Photo 2: Air leaking into the air intake duct between the airflow sensor and throttle plate assembly can cause many symptoms including intermittent cranking, no-start, and poor idle and low-speed performance.
To illustrate, a no-code stalling complaint can be caused by a leak in the air duct tube connecting the airflow sensor to the throttle body.
See Photo 2.
In most cases, the clamps holding the duct have been left loose following a previous service. In other cases, a crack will form in the accordion-style pleats of the duct that opens in response to engine torque. In either case, allowing “false air” to leak into the air stream causes airflow to drop nearly to zero through the airflow sensor. The PCM causes the stalling complaint by reducing fuel flow into the engine. Most stalling complaints caused by faulty ducting show up when the torque thrust of the engine is reversed as the transmission is shifted between forward and reverse gears.
No-code performance airflow sensor failures can be diagnosed on most airflow sensors by monitoring output voltage or frequency at idle to see if it meets specifications. Yet, some imports specify a grams-per-second value at specific engine speeds to determine the accuracy of the airflow sensor. Other imports use the airflow sensor to calculate barometric pressure. The accuracy of the barometric pressure calculation may indicate the overall accuracy of the airflow sensor itself.
Generic or SAE “P-zero” DTC issues are relatively easy to diagnose because the codes themselves describe the nature of the malfunction. A P0102, for example, indicates that the indicated airflow through the MAF is lower than that estimated by the PCM. A P0104 indicates that the signal from the MAF has become intermittent. One case in my recent memory includes a P0104 being caused by a loose connector pin in the MAF sensor receptacle.
In some applications, the PCM operates in a default mode when the airflow sensor is disconnected. If a poorly running engine suddenly springs to life when the airflow sensor is disconnected, the fault might lie with the airflow sensor.

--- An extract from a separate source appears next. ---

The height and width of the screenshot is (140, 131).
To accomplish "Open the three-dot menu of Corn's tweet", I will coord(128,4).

Cleaning Mass Airflow Sensors
A dirty mass airflow sensor generally over-estimates intake air at low engine speeds and under-estimates intake air at highway speeds. In most cases, a P0171 (system too lean, bank 1) and a P0174 (system too lean, bank 2) indicate a dirty mass airflow sensor under-estimating airflow at highway speeds.

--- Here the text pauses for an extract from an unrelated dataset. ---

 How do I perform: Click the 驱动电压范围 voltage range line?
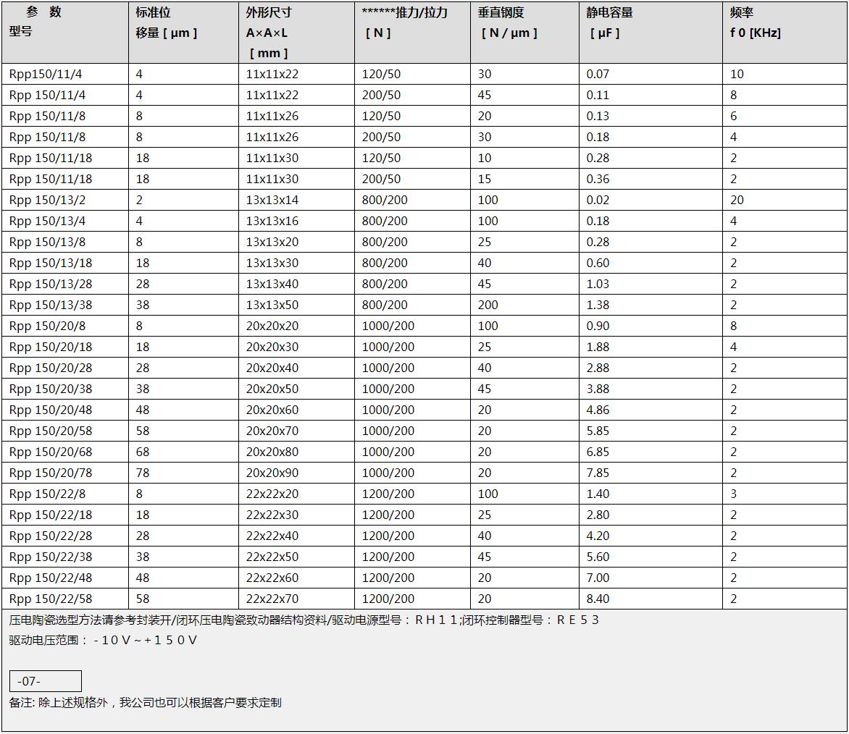pyautogui.click(x=103, y=640)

Photo 3: The classic Hitachi airflow sensor designs accumulate dust, and although they can be cleaned, normally cannot be restored to 100 percent efficiency.

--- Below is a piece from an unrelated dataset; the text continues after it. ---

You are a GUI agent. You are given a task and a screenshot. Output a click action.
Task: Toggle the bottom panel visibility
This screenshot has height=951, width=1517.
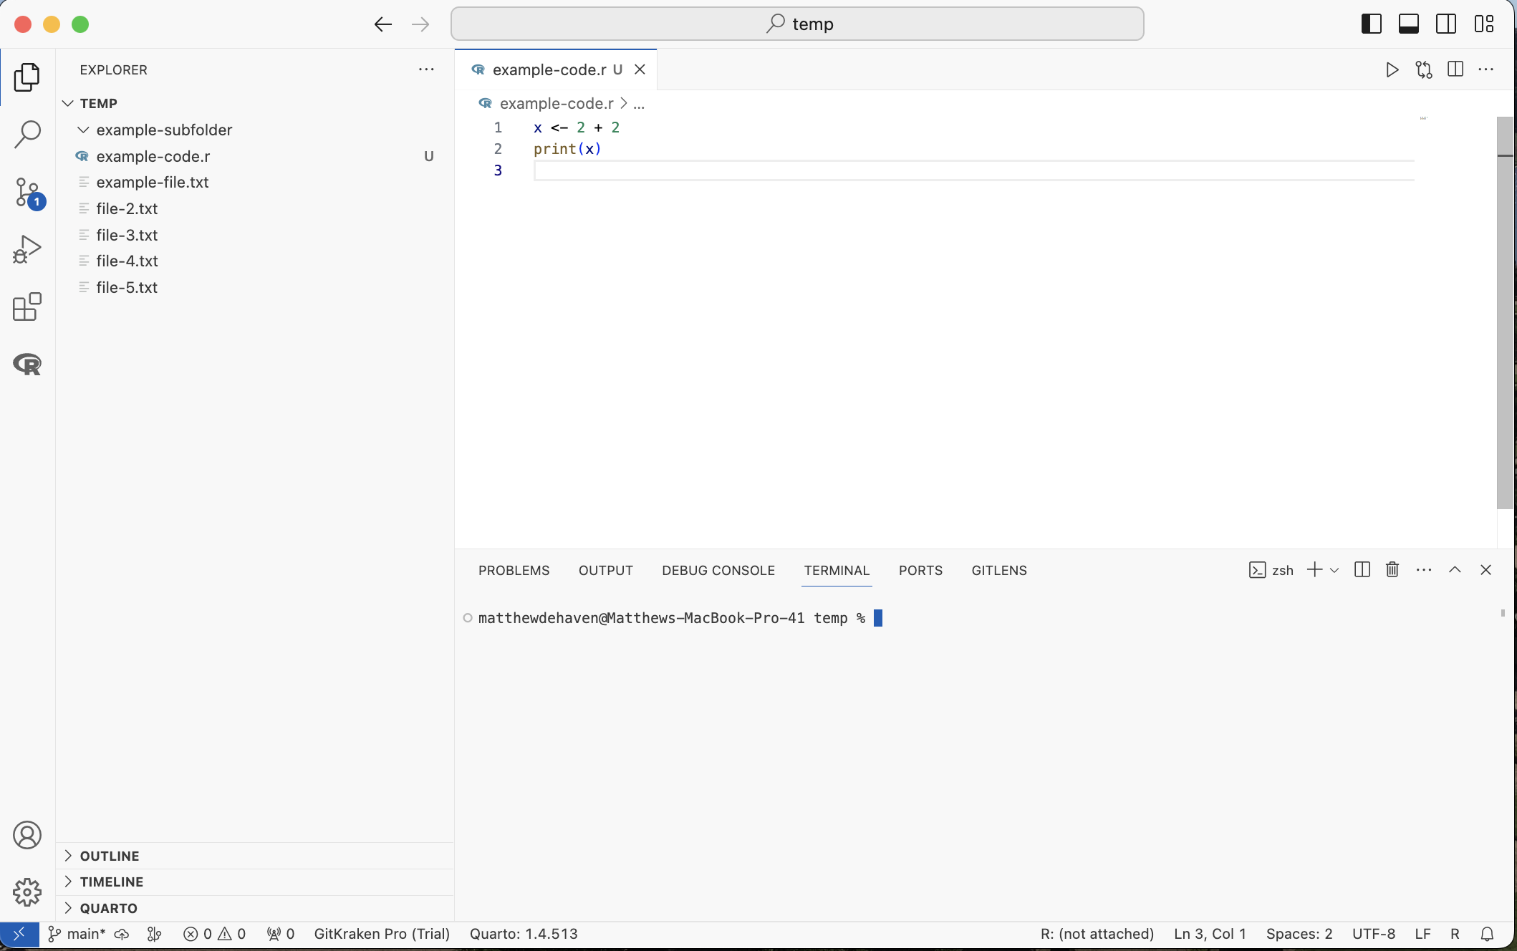click(x=1408, y=24)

The sensor hot wire and thermistor can be cleaned using an aerosol-type mass airflow cleaning solution or a high-grade electric contact cleaner. A small artist’s paintbrush saturated with cleaner can be used to gently remove accumulated dirt and oil. Remember that harsh solvents like aerosol carburetor cleaner will ruin the mass air flow sensor.
See Photo 3.
Many techs quite justifiably feel that cleaning a sensor won’t restore the sensor to 100 percent accuracy and recommend replacement instead. This is an entirely valid position in most cases. Much depends upon customer expectations and the standards of performance that the vehicle must meet. In any case, remember that a clean, well-maintained air intake system and airflow sensor are vital to good engine performance.